In [57]:
import pandas as pd
import numpy as np
from statsmodels.stats.outliers_influence import variance_inflation_factor
from statsmodels.tools.tools import add_constant
import statsmodels.api as sm
from sklearn.preprocessing import StandardScaler

# 1.Built Environment Variables

## 1.1 POI entropy culculaion

In [61]:
import geopandas as gpd
import os
import numpy as np

# Define file paths
fishnet_path = "./data/shp_data/fishnet_300/Fishnet_300m2.shp"
poi_directory = "./data/shp_data/2021.03/"
poi_files = {
    "edu": "深圳市_科研教育.shp",
    "pbs": "深圳市_居委会点.shp",
    "resid": "深圳市_居民小区点.shp",
    "comm": "深圳市_金融服务.shp",
    "shop": "深圳市_购物.shp",
    "work": "深圳市-写字楼.shp",
    "govern": "深圳市_政府机关.shp",
    "med": "深圳市_医疗服务.shp",
    "res": "深圳市_休闲娱乐.shp"
}

# Read fishnet data
fishnet = gpd.read_file(fishnet_path)

# Set CRS of fishnet data to WGS1984
fishnet = fishnet.to_crs(epsg=4326)

# Initialize statistics, add a column for each POI type
for poi_type in poi_files.keys():
    fishnet[poi_type] = 0

# Count the number of POI points in each fishnet grid
for poi_type, poi_file in poi_files.items():
    poi_path = os.path.join(poi_directory, poi_file)
    poi_gdf = gpd.read_file(poi_path)
    poi_gdf = poi_gdf.to_crs(epsg=4326)

    # Check the loaded POI data and CRS conversion
    print(f"Processing {poi_type} ({poi_file})")
    print(f"POI Data CRS: {poi_gdf.crs}")
    print(f"Fishnet Data CRS: {fishnet.crs}")
    print(f"Number of POI points: {len(poi_gdf)}")

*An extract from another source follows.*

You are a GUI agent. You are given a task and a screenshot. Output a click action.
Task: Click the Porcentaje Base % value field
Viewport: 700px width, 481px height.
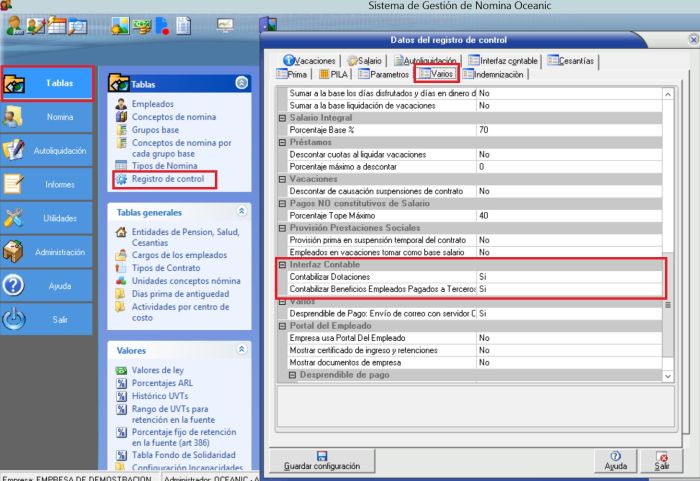pyautogui.click(x=568, y=130)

    # Spatial join to count POI points within each grid cell
    joined = gpd.sjoin(poi_gdf, fishnet, how="left", predicate="intersects")

    # Check the result of the spatial join
    print(f"Number of joined records: {len(joined)}")

    # Ensure `index_right` exists and count POI points in each grid cell
    if 'index_right' in joined.columns:
        counts = joined.groupby("index_right").size()
        # Update POI counts in the fishnet grid
        fishnet.loc[counts.index, poi_type] += counts
    else:
        print(f"index_right not found in the joined result for file {poi_file}")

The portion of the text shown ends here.